An installation for converting hydraulic energy into electrical energy includes at least a turbine, having a shaft connected at a first end to a runner, which is the rotating part of the turbine. The installation also includes a generator for connecting the turbine to the grid. The generator has a rotor that is connected at a second end of the shaft. The shaft is then subjected, at its first end, to a positive torque exerted by the runner and, at its second end, to a negative torque exerted by the generator. The turbine shaft is supported and guided in rotation by fluid bearings. An oil film is radially interposed between the shaft and a rigid body of the bearing.
The turbine shaft has an elongated shape. Its length may indeed exceed 20 meters.

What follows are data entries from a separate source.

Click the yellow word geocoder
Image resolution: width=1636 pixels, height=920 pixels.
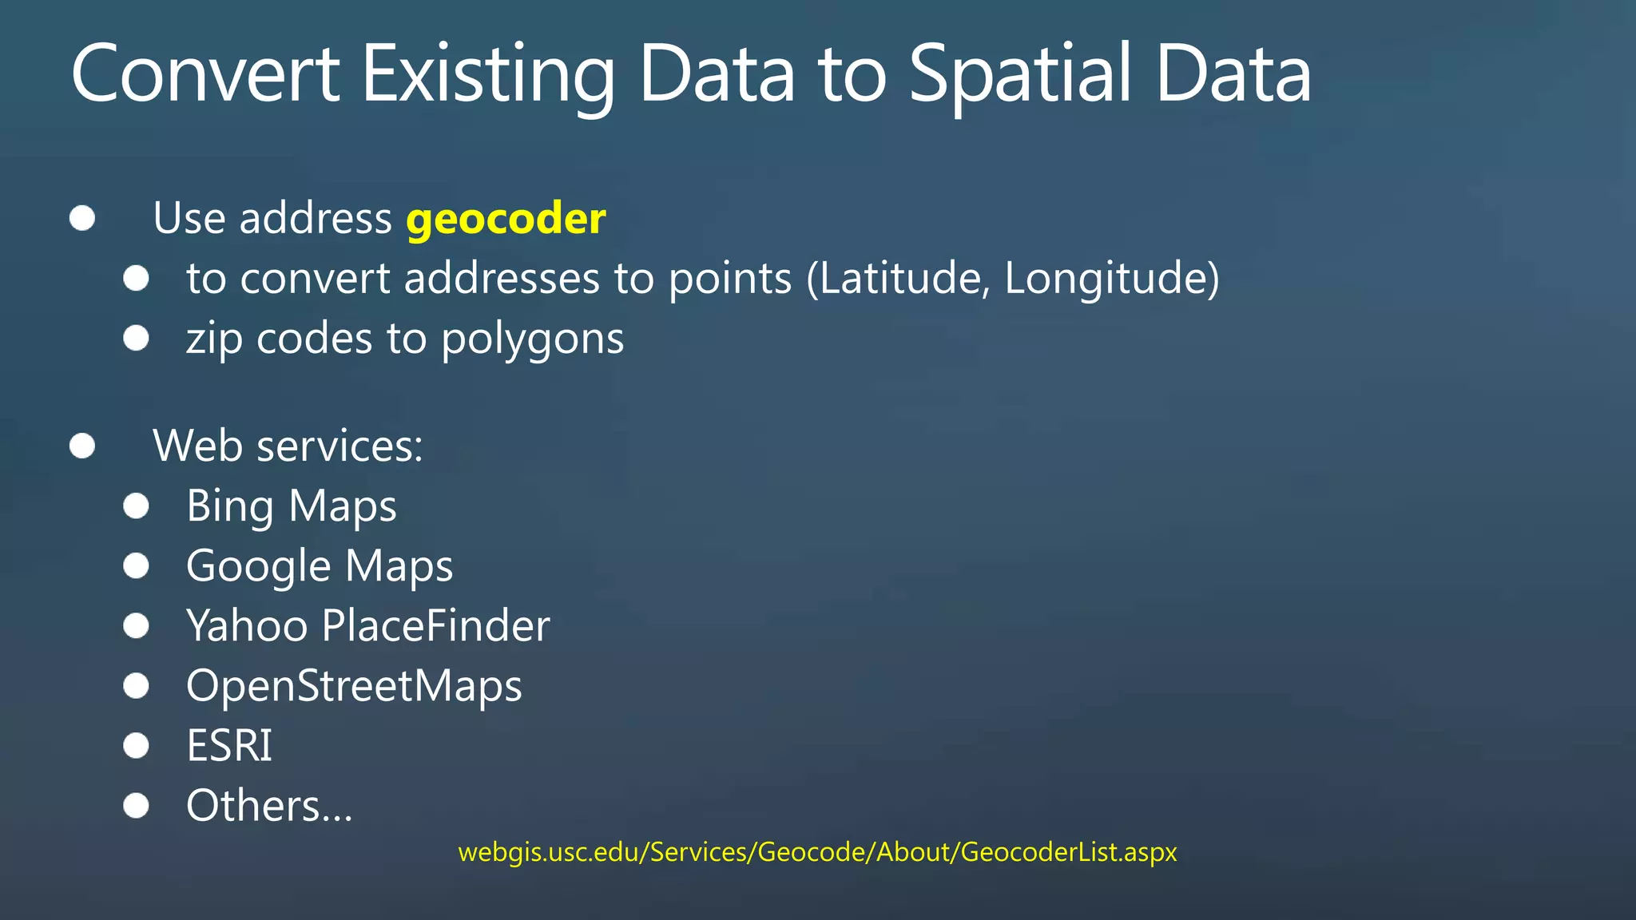coord(506,219)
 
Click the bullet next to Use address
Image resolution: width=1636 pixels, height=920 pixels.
coord(82,218)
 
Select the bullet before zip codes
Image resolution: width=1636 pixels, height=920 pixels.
coord(137,338)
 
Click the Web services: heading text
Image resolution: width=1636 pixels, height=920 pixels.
coord(288,446)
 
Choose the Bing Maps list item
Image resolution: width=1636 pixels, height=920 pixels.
coord(291,506)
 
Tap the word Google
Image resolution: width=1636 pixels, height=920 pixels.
coord(258,567)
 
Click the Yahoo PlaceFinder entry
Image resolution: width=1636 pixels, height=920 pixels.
coord(367,625)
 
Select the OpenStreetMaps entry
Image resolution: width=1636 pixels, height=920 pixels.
coord(354,686)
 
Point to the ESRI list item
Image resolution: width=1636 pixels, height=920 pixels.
coord(229,746)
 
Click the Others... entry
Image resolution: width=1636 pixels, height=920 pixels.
coord(269,806)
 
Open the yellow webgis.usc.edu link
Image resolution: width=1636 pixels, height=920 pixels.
coord(817,852)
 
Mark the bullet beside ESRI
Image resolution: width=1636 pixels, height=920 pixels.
coord(137,746)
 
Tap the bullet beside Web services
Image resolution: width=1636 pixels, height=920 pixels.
coord(82,446)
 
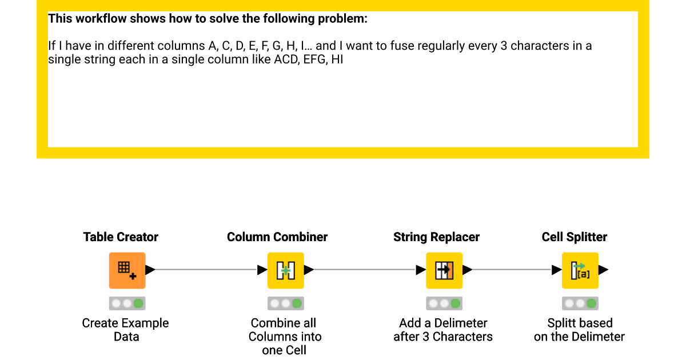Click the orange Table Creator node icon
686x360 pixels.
pyautogui.click(x=127, y=270)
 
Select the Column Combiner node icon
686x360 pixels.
pyautogui.click(x=285, y=270)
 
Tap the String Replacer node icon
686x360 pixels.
pyautogui.click(x=444, y=270)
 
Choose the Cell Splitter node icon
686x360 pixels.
pyautogui.click(x=580, y=270)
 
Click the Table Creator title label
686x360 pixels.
pyautogui.click(x=121, y=237)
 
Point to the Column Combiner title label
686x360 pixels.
pyautogui.click(x=277, y=237)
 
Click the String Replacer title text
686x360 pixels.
pyautogui.click(x=436, y=237)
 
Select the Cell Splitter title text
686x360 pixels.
pyautogui.click(x=575, y=237)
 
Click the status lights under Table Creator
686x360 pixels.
pyautogui.click(x=127, y=303)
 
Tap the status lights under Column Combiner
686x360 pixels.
pyautogui.click(x=285, y=303)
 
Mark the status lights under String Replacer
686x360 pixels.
pyautogui.click(x=444, y=303)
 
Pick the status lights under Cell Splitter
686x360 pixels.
pyautogui.click(x=580, y=303)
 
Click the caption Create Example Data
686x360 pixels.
pyautogui.click(x=126, y=330)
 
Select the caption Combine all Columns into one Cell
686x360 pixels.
pyautogui.click(x=285, y=337)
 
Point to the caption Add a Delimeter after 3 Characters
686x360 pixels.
pyautogui.click(x=443, y=330)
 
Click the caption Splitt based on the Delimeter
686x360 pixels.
pyautogui.click(x=579, y=330)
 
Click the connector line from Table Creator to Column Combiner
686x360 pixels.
pyautogui.click(x=206, y=270)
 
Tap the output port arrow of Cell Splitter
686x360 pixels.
pyautogui.click(x=603, y=270)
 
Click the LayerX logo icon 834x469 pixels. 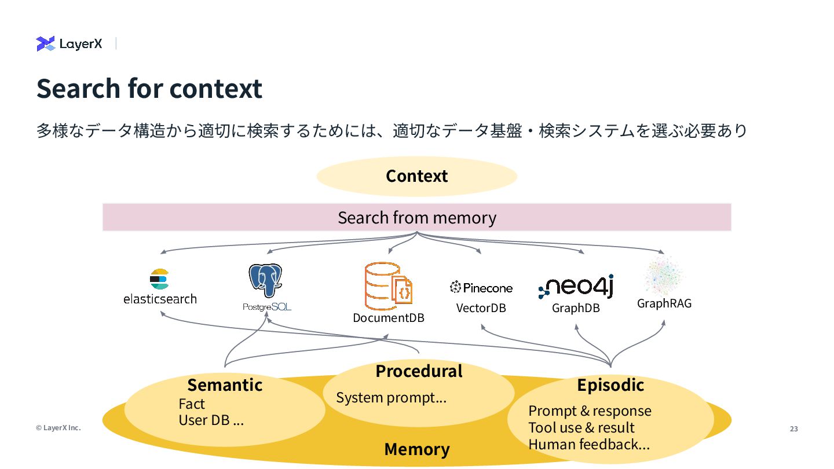pos(45,43)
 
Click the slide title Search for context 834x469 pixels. pos(149,89)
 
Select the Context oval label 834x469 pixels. pos(416,176)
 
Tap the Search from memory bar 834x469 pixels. pos(416,217)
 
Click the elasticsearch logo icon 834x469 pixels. pos(159,279)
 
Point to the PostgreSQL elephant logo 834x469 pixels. pos(265,280)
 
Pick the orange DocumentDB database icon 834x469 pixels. pos(388,286)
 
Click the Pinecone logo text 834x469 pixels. pos(481,288)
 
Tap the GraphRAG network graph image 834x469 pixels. pos(664,276)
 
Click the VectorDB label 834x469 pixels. pos(481,308)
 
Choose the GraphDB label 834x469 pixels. pos(576,308)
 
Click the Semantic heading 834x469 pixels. pos(225,385)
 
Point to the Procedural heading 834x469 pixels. pos(419,371)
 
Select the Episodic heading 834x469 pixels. pos(610,385)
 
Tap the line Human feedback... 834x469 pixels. pos(589,445)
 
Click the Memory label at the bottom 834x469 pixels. pos(417,449)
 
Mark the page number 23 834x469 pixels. pos(794,429)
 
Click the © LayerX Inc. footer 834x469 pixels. pos(58,428)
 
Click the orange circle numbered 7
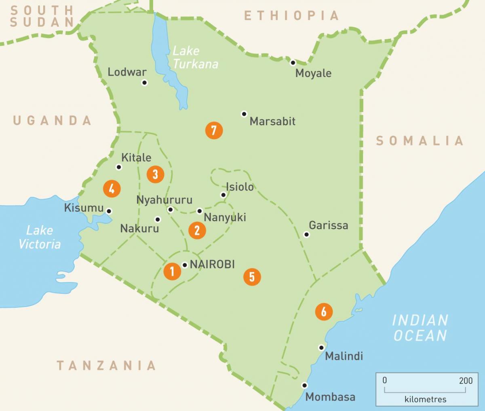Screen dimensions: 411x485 (x=214, y=130)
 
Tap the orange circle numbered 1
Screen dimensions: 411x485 (x=172, y=271)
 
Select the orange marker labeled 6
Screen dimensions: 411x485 (x=324, y=311)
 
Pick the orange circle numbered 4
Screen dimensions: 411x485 (x=112, y=189)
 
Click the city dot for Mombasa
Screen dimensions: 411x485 (x=304, y=385)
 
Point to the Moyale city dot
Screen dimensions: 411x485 (x=293, y=62)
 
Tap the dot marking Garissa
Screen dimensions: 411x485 (x=306, y=234)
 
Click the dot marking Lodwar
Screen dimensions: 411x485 (x=144, y=83)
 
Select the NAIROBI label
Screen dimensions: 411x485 (x=212, y=264)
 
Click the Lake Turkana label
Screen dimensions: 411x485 (x=194, y=57)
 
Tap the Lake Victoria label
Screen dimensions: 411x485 (x=40, y=237)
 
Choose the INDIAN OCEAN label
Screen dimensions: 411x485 (x=420, y=328)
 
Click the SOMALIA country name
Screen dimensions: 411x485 (x=420, y=141)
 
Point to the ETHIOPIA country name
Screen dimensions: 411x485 (x=291, y=16)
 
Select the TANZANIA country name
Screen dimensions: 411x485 (x=106, y=365)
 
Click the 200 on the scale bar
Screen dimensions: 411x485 (x=466, y=380)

As a result, any defect in the machine leads to important shaft vibrations under the excitation formed by the torques applied at both ends of the shaft. Typical defects are shaft misalignments within the bearings, cracks, machine unbalance, shaft flexion, torsion.
It is then important to monitor the shaft vibrations so as to evaluate the operating status of the machine. For example, new machines vibrate less than older machines. A method consists in equipping fluid bearings with displacement probes so as to measure the radial clearance between the shaft and the bearing rigid body. This allows preventing the shaft from crushing the bearing oil film. Accelerometers (or velocity probes) can also be embedded on the shaft bearings so as to determine the efforts exerted by the shaft on the bearings along the three directions of a local space reference.